HomeNews
P2P Financial Systems International Workshop, Astana

P2P Financial Systems International Workshop, Astana

Events
July 1, 2026

At the P2P Financial Systems International Workshop, held 9–10 June at The National Bank of Kazakhstan in Astana, our General Secretary Juan Ignacio Ibañez joined two panel discussions now available to watch in full. Together, they offer a useful pairing: one on how compliance functions as a competitive advantage in practice, the other on how the global regulatory landscape is converging, and where it is not.

Market Perspective: Compliance as a Competitive Advantage

Juan joined Gani Uzbekov (S1lkPay), Magnus Jones (Nordic Blockchain Association), Miguel Vaz (Hauck Aufhäuser Digital Custody GmbH) and Natalia Romenskaya (PayNexa) to discuss how regulatory dialogue runs in both directions. The panel's central point was that compliance costs are real and material for firms operating across jurisdictions, but cost alone does not determine where firms choose to build. Predictability and consistency of regulatory plans weigh just as heavily on firms' decisions as the costs themselves, often more so. A regulator that is transparent about its trajectory, even where requirements are demanding, gives industry something it can plan around. A regulator that is unpredictable, even with lighter requirements, does not.

Watch the panel recording


The International Regulatory Picture

In the second panel, Juan was joined by Dr.

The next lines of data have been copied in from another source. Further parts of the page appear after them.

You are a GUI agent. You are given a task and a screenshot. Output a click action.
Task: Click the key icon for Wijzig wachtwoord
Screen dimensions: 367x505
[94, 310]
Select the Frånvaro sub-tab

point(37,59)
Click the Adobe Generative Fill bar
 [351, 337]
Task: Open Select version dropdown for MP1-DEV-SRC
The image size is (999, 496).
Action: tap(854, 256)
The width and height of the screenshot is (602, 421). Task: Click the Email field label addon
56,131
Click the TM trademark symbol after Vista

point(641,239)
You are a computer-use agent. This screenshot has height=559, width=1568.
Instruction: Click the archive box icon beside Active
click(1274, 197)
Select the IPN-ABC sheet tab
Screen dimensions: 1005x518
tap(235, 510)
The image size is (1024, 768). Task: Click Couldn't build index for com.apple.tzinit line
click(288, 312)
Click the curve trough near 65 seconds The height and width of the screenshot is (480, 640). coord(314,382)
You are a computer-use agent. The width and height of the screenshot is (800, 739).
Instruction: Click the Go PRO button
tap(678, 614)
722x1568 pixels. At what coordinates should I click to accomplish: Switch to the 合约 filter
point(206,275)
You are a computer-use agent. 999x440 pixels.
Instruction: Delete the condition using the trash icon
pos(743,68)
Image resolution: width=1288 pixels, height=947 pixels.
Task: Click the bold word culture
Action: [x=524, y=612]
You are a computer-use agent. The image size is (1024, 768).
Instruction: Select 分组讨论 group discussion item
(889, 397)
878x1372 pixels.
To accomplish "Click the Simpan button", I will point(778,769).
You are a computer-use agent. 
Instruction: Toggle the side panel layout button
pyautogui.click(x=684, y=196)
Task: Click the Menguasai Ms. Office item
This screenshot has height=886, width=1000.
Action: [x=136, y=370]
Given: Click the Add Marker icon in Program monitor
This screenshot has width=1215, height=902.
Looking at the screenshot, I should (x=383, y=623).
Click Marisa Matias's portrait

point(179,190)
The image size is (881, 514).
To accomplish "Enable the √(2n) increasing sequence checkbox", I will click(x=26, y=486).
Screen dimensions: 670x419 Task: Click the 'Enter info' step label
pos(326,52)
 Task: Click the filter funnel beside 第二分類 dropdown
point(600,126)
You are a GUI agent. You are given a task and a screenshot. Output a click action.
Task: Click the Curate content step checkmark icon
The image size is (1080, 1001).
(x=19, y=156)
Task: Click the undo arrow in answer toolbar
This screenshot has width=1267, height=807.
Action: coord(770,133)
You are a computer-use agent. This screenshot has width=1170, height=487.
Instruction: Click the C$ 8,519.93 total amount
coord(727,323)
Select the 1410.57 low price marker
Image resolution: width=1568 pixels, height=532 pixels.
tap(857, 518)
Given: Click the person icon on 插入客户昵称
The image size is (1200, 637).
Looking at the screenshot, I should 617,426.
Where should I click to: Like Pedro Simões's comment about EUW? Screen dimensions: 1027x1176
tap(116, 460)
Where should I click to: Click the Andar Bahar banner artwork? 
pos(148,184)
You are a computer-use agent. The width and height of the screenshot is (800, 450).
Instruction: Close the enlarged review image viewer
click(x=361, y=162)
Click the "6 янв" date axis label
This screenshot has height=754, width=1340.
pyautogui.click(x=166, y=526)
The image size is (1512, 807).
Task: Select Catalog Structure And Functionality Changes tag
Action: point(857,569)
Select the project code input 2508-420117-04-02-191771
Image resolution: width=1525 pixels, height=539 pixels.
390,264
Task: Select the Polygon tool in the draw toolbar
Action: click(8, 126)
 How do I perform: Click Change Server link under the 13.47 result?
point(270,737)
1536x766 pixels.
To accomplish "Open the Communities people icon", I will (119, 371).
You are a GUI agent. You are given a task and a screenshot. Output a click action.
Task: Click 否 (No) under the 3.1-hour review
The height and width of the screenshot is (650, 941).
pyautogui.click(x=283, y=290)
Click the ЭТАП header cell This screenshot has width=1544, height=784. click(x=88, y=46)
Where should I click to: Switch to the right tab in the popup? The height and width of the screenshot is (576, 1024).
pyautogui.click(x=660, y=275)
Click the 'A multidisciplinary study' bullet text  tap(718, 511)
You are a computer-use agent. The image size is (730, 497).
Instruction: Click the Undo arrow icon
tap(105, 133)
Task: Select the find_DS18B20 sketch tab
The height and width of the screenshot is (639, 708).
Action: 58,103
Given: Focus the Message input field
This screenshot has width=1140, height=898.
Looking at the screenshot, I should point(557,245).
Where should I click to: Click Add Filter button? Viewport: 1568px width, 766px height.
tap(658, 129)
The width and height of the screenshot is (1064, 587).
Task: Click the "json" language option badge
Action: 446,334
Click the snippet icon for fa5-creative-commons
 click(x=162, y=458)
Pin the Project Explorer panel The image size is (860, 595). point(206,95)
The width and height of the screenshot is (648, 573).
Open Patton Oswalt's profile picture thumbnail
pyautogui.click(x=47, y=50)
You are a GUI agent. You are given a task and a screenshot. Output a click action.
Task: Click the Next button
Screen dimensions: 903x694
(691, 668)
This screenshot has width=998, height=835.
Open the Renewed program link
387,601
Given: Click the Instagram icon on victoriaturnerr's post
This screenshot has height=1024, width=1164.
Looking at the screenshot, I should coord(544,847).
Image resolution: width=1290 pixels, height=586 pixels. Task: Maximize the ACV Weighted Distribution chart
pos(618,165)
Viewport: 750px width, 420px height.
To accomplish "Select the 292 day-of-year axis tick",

Ahmet Faruk Aysan (HBKU), Avv. Alberto Borri (Lexify), Kristina Lucrezia Cornèr (Venice Innovation Tech Hub) and Mariana De La Roche Wills (BlackVogel) to map the global regulatory landscape around three pressure points: service provider oversight, stablecoin regulation, and the treatment of other digital assets. The discussion kept returning to one point: frameworks need real impact, paired with the honesty to challenge existing systems when they fall short. On asset classification specifically, the panel's assessment was that MiCA holds up reasonably well for CASPs at a local level and standard tokens. What remains unresolved, across every major regime, not only MiCA, are cross-jurisdictional matters (from shared order books to global stablecoins) and the legal treatment of non-standard assets such as wrapped tokens, bridged tokens and Liquid Staking Tokens (LSTs). Here, the Alliance's interim report on the Legal Classification of LSTs in the EU offers a starting point for these open questions.

Watch the panel recording

Read our report on LSTs in the EU

Why this matters

Taken together, the two panels point to the same underlying argument from different angles. Compliance works as a competitive advantage when it is predictable, not merely when it is light. And regulatory frameworks earn credibility when they are honest about where the analysis is genuinely unresolved, rather than presenting classification questions as settled when they are not. Astana brought regulators, industry and legal practitioners into the same room to test both ideas against each other, which is exactly the kind of dialogue the Alliance looks to support.

Thank you to the National Bank of Kazakhstan and the P2P Financial Systems International Workshop for convening the conversation, and to all panel participants for such an enriching and insightful discussion.